PARTS OF THE EXERCISE
A. From the passage on justifying faith, list the things that point (1.) says the sinner recognizes about his own condition.
B. Resume the passage on the faith that justifies the sinner, picking up after its final sentence.

DOCUMENT SECTION
===============

Question: What is the faith taught in God’s Word by which the sinner is justified in God’s sight?
Answer: It is faith in “the redemption that is in Christ Jesus” (Romans 3: 24) that justifies the sinner. But the implications go much deeper than appears on the surface:
(1.) That the sinner recognizes his own condition of imperfection, sin, separation from God, and his sentence, even if he does not understand fully and correctly what the penalty for sin is – death, destruction. It implies this, because to admit that God has provided a redemption implies that there was need for redemption on the part of the sinner, and that a condemnation rested upon the sinner justly because of sin.

===============

PROVIDED MATERIAL

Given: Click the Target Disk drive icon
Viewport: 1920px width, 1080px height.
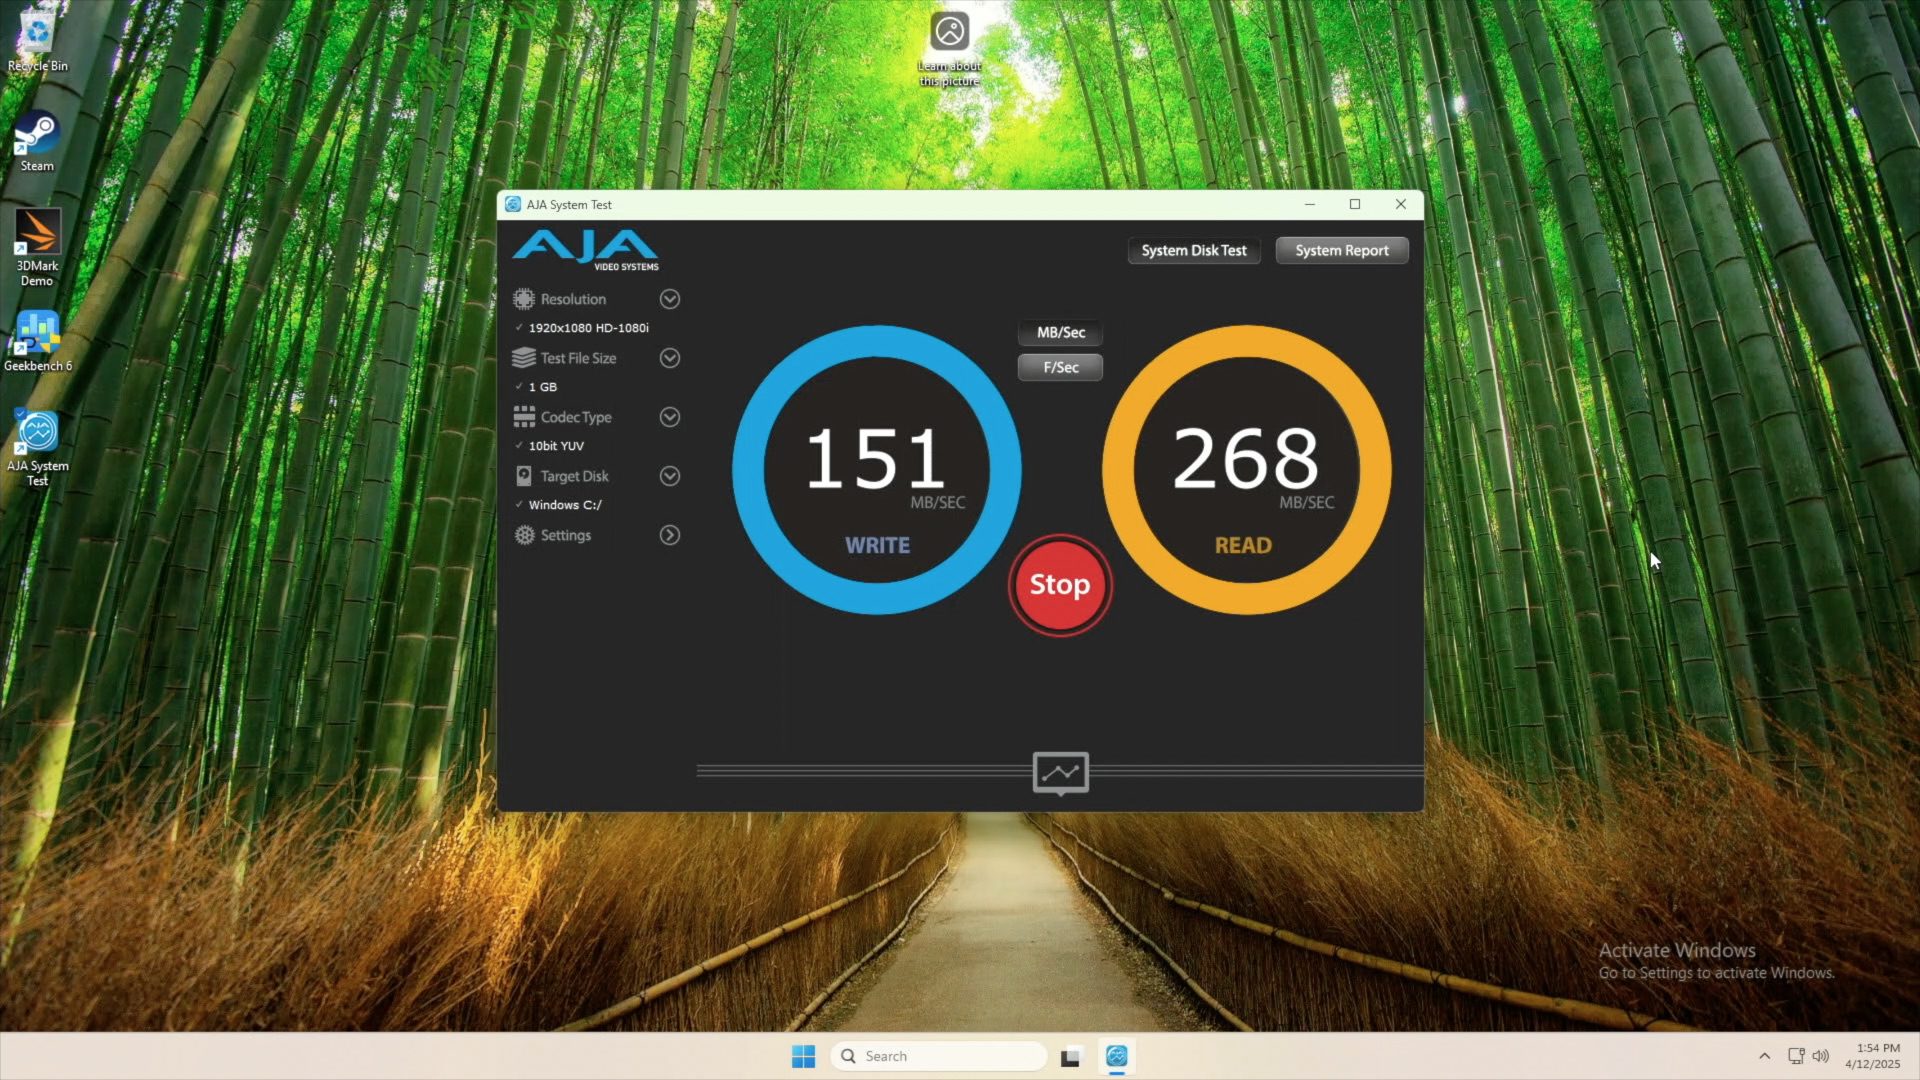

===============

ANSWERS TO THE PROBLEMS
A. imperfection, sin, separation from God, and his sentence

B.
(2.) Faith in the redemption implies that the sinner discerns at least something of the sinfulness of sin; and that he desires to escape, not only from the extreme penalty of sin (death, destruction), but also from the other features, such as his own imperfections and his alienation from God. Such a faith implies repentance – a desire to return unto God and to righteousness. It means dissatisfaction with sin, and a longing desire for righteousness, which is glad to avail itself of the Divine provision in Christ. This faith implies not only a desire for the forgiveness of the “sins that are past, through the forbearance of God” (Romans 3: 25), but also a desire to live godly, righteously, soberly, and to henceforth avoid all sin, so far as possible.
(3.) This faith justifies us in God’s sight. God, through the merit of Jesus’ great sacrifice, can be just in recognizing those who, although still blemished by sin and unworthy of His notice, have thus, by His appointed way, through the merit of the redemption, come back to a condition of mind and heart which He can thoroughly approve (Romans 3: 26).
(4.) It is called justification by faith, because it is not an actual justification, which would mean that the sinner was made actually perfect. But justification by faith indicates that, although actually imperfect, he is now accepted of the Lord, and treated by Him as though he were perfect. His heart or intentions are now perfect, and the sacrifice for sins, which by faith he has shared, is reckoned as covering past short-comings.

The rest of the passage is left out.